When I had a very basic roller pillow with no satisfactory anchor to 
stabilise the roller I found the most effective way to hold it was by using a piece of 
tape or ribbon over the top of each end of the roller with the front ends 
pinned into the pillow near the roller (they are mainly needed to keep the roller 
down into the box, but also so you don't have to put "weight-bearing pins" 
into the roller), and have longer ends at the back pinned low down on the pillow 
with the pin at angled so the point is higher than the head.  It is the pins 
at the back that do the work; they are holding both the constant weight of the 
bobbins and the extra pull when you are working .  I then put a pin through 
the tape at the top of the roller.  To turn the roller this was the only pin 
that needed to be moved.

As I said before, it is the back edge of the roller that needs to be held 
firmly but I found that if I tried to hold the roller in place with a pin or tape 
just from the back of the roller to the pillow, it damaged the roller because 
you are pulling hard against it.

I think you said that your pillow has a hole but the roller is now too wide 
to fit in it.   If you over-fill the hole with something soft like wadding and 
pin a cloth loosely over the top then you will be able to seat the bottom 
curve of the roller into the stuffing, so it doesn't move around much.

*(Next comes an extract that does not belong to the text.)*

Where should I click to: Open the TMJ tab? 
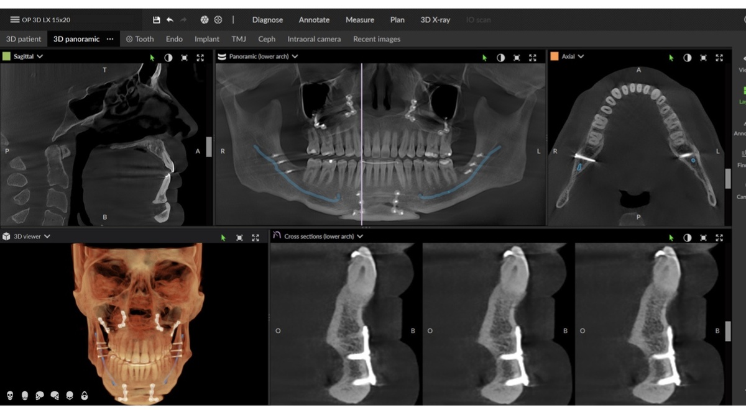tap(239, 38)
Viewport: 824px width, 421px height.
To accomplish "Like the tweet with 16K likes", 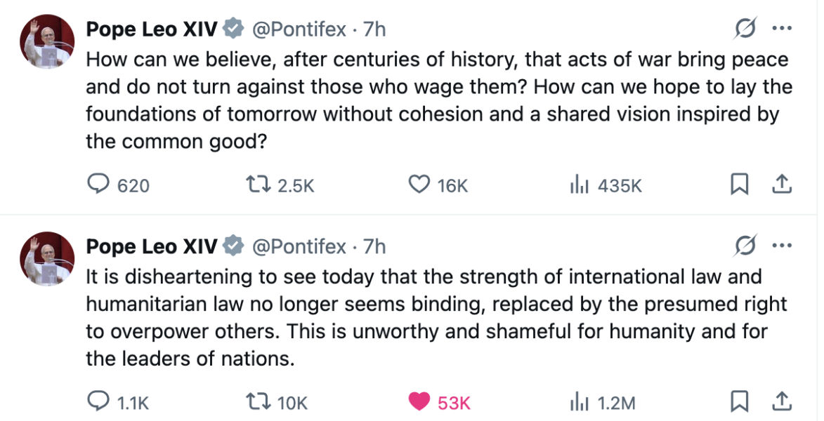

If I am mistaken about the hole, the same principle should work but I would 
make two firm "sausages" and pin them to the pillow first, to make a groove for 
the roller to sit into so it is more secure.  If you are using the whole 
width of the roller to work on (which I assume you are otherwise you wouldn't need 
such a wide one <VBG>) then you could have 3 or 4 tapes and remove them as 
needed so they are not across the bit of pillow you are using.  The pins will 
probably be far enough apart to allow the tape to go between them.

I hope some of these ideas are of help to you.